Während die Mutter entsagungsvoll am Fenster saß, Strümpfe stopfte, in den Regen sah und sich fragte, wie sie so wahnwitzig habe handeln können, ihre bequeme angenehme Stadtwohnung für schweres Geld mit diesem traurigen Aufenthalt zu vertauschen, wurde sie in ihrem Nachdenken beständig durch Meldungen der jungen Damen unterbrachen: "Die Sascha kratzt mich, die Sascha will nach Hause gehen, die Sascha läßt mich nicht mitspielen," wobei Frau Langer nach den ungerechten Forderungen der Gastlichkeit immer nach der entsetzlichen Polin zum Schein Recht geben mußte, während ihre ganze Seele danach lechzte, sie durch ein paar Ohrfeigen unheilbar in ihrem Nationalstolz zu verwunden und auf Nimmerwiederkehr nach Hause zu jagen.

Die Jungen fühlten sich auch ziemlich unglücklich.
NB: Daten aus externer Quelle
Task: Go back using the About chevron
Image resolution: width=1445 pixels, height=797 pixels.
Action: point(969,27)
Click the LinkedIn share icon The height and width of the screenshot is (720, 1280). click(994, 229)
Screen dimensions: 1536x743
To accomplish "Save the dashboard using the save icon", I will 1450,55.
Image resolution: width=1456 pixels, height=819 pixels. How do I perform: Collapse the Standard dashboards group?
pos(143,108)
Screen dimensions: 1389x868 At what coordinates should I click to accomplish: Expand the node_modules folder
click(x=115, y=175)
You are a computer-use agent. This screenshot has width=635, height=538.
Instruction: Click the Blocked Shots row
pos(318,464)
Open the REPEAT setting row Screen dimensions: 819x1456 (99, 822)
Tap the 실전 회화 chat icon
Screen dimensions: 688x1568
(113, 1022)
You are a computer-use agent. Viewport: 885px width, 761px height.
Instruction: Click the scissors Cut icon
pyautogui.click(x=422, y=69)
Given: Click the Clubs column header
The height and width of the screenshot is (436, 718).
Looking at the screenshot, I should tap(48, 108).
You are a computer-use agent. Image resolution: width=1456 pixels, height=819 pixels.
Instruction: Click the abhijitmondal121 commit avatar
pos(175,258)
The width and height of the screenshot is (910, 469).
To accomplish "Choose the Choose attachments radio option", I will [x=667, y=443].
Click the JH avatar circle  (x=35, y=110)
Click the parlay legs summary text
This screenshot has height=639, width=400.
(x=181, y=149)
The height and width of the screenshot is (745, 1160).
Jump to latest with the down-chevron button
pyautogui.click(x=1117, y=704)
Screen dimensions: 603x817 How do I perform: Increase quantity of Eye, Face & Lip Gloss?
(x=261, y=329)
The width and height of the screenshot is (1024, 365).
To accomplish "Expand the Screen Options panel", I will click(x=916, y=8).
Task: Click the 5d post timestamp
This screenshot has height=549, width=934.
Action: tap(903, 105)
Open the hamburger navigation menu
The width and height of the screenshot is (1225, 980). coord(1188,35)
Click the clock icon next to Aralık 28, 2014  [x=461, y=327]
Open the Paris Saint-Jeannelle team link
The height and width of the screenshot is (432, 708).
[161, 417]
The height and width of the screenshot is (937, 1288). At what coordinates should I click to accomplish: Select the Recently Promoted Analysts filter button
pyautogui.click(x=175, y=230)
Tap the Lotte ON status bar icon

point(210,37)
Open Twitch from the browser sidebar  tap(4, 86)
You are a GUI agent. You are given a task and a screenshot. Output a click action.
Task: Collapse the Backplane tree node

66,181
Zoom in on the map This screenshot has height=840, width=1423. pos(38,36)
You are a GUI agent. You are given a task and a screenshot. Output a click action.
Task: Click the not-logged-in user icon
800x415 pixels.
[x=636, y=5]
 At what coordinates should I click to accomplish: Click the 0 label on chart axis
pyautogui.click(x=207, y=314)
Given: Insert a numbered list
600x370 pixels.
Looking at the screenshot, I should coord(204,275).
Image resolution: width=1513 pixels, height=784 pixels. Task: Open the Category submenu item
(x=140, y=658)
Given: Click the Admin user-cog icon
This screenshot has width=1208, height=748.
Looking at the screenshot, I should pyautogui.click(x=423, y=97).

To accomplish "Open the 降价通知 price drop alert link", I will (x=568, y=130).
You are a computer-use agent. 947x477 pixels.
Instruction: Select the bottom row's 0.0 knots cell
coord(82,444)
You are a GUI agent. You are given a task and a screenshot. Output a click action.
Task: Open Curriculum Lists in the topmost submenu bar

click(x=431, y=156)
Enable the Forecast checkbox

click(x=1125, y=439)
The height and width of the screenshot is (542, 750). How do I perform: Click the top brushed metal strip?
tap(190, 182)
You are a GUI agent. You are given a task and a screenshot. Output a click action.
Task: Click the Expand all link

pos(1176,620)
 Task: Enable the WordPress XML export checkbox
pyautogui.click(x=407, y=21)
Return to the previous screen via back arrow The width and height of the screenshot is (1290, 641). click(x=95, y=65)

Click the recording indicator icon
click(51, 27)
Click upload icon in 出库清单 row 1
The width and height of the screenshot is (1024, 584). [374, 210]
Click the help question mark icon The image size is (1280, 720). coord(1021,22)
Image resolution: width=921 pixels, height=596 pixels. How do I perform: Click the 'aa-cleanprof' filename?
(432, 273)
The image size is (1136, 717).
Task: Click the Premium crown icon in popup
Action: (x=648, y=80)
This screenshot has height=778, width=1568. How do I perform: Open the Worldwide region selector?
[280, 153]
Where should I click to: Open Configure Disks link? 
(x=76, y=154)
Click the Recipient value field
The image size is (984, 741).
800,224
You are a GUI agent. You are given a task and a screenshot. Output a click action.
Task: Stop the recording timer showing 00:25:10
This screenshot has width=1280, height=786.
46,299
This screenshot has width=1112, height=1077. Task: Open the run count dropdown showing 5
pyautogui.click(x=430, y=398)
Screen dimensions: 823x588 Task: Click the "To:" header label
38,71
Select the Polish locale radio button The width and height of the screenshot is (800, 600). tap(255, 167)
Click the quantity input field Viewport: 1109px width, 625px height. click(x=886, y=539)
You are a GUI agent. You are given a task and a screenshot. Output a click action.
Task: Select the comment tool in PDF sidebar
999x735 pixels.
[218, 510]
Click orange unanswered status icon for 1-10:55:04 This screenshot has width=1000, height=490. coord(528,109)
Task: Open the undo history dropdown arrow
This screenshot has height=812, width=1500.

Zuerst hatten sie im Besitz zweier Gasballons, einem Abschiedsgeschenke des „Beefsteaks", die Ungunst des Wetters vergessen und die bunten Bälle beständig zum Fenster hinaussteigen lassen. Da durchschnitt plötzlich ein Jammergeschrei Karls die Lüfte: der Faden, der seinen blauen Ballon hielt, war der leitenden Hand entglitten, und der Treulose stieg hoch empor und entschwand den Blicken seines heulenden Besitzers, wahrscheinlich des Landaufenthaltes überdrüssig, was ihm Frau Langer von ganzem Herzen nachfühlen kannte.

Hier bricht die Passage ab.